Below is a story from Lihle Ndebele, an 18-year-old who was a top graduate transformed by Communiversity. Communiversity is a three-month, pre-college programme with campus and online classes, which young people (18-30 years) can attend to prepare them for tertiary education, and it provides support to students with college and National Student Financial Aid Scheme (NSFAS) funding applications. Ikamva Labantu houses the Aquarius Campus at its Kwakhanya Centre in Khayelitsha, which caters for 25 students at a time.
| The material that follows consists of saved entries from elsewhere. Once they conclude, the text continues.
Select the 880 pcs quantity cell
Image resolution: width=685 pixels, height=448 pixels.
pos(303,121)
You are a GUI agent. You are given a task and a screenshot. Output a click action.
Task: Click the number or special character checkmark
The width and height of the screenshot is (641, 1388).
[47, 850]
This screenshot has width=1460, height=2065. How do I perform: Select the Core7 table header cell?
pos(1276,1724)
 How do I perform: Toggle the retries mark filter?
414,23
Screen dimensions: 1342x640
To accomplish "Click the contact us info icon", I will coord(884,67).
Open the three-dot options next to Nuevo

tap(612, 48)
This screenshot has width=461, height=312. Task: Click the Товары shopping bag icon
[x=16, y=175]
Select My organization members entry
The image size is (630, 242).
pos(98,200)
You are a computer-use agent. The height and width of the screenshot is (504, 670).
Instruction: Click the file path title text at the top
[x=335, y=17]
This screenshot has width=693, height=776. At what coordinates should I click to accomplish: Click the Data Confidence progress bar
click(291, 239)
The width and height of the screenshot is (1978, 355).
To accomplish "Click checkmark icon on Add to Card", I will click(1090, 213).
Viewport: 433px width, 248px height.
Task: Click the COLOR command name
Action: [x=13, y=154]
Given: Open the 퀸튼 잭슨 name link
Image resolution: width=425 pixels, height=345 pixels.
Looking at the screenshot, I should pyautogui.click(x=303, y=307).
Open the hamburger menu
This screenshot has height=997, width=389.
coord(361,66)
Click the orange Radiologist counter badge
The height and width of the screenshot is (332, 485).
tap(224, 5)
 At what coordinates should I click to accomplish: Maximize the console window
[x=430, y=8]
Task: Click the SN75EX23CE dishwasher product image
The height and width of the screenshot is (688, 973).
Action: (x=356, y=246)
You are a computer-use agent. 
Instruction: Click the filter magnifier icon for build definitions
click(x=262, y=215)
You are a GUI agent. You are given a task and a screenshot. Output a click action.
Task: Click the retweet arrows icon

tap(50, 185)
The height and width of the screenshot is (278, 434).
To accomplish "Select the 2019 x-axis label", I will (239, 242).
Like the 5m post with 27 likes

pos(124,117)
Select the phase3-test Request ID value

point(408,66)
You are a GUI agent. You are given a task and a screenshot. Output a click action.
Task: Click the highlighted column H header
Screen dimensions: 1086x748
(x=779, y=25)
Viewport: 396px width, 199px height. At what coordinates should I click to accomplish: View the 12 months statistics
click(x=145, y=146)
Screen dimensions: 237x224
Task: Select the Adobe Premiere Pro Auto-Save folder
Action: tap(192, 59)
I’ve lived an ignorant life, never once taking it upon myself to plan for my future. From a young age, I’ve been called “lazy” and “unmotivated” by my parents, and my peers called me “spoilt”. I never really cared because I was quite happy in my lazy world. I had average grades at school and my teachers always said I could achieve a lot if only I studied, but why would I? I didn’t even know why I was there. As a result, I failed the test required to enter the Centre of Science and Technology (COSAT) for my high school academics. I was forced to go to a high school I looked down on, and that was an eye opener for me.
I had expected to thrive in high school, now having had a paradigm shift, but I was soon to learn that old habits die hard. I found it difficult to understand the teachers and often got in trouble because of not meeting deadlines. I tried to regain the foundation I lost at primary school and in turn got left behind in class. I inevitably began being lazy again, but never once lost interest in learning.
Despite my newfound enthusiasm, I still didn’t know what I wanted to do with my life. I prioritised getting a girlfriend over planning for my future, and as a result impregnated her. Luckily, I had graduated Matric with reasonably good grades. I was about to give in and start working, without a plan, when I heard about Communiversity from a friend who had recently applied.
It was at Communiversity that my life truly began. For the first time I had found a place I could call a second home; where I felt welcomed by the staff to be myself and there were others just like me. The lecturers were patient and understanding; never once hesitating to go the extra mile so that a student fully understood the concepts. They made me feel welcome to ask questions no matter how ridiculous they seemed. As a result, a newfound love for studying was born within me. Thanks to career guidance and the ‘Yes to Success’ programme, I managed to figure out what I wanted to do with my life and have begun paving the way for my future ambitions. Thanks to Economics by Wilco and the ‘Worth Wealthy Me’ course, I learnt various methods of how to manage money wisely and I’m now confident I can build a great future for all those who rely on me. It has also opened my eyes to the realities of the current economic crisis we are facing as a country – “Ignorance is bliss until some wise guy teaches you economics”.
Debating by Nolitha was a subject that forced me to question many things; from widely held beliefs, to my own, and in turn taught me how to constructively argue with others. It also taught me how to be mentally flexible; willing to debate for an argument I didn’t agree with.
Engineering Sciences with Mr Meyer was crucial for motivation as he never failed to remind us how much we’re capable of, teaching us not only Science but also to be morally upright people. He asked us many tricky questions which forced us to develop a different perspective when faced with a situation: “It’s not what you think, it’s how you think”. This came in handy in Mathematical Literacy taught by Latisha, whose vast knowledge of Mathematics and teaching experience truly showed in class.
English with David – at the end of each sentence he spoke, I had either learned a new word or a new concept. The way Mr Yutar speaks inspired me to learn more about the English language and better my communication skills. In fact, he was so good that most of the time I forgot to give feedback and remained silent: “When knowledge speaks, wisdom listens”.
The trickiest subject for me was Computer Literacy with Wade, another custodian of knowledge, but never once did I lose interest. Perhaps it was because Wade felt like the most relatable lecturer. Another programme that I was introduced to, that I relished above all else, was Transcendental Meditation. I had never imagined what a couple of minutes a day with myself could do for my life. I feel more in control of my life than ever before.
Communiversity along with the staff from Ikamva Labantu have transformed me into a better human being, and I can’t help but recommend it to everyone else. It teaches information relevant to the real world. Everyone is welcomed, and there’s no prejudice. We are all equal; no voice is above another. The teachers are experienced and know how to teach, in fact they are excited to teach. Communiversity also instills principles that are instrumental in life, like meeting deadlines. If it helped me get direction for my life; it can help someone else as well. I’ll be studying Business Management next year at Cape Peninsula University of Technology (CPUT) and within 20 years, I’ll be one of the wealthiest people alive.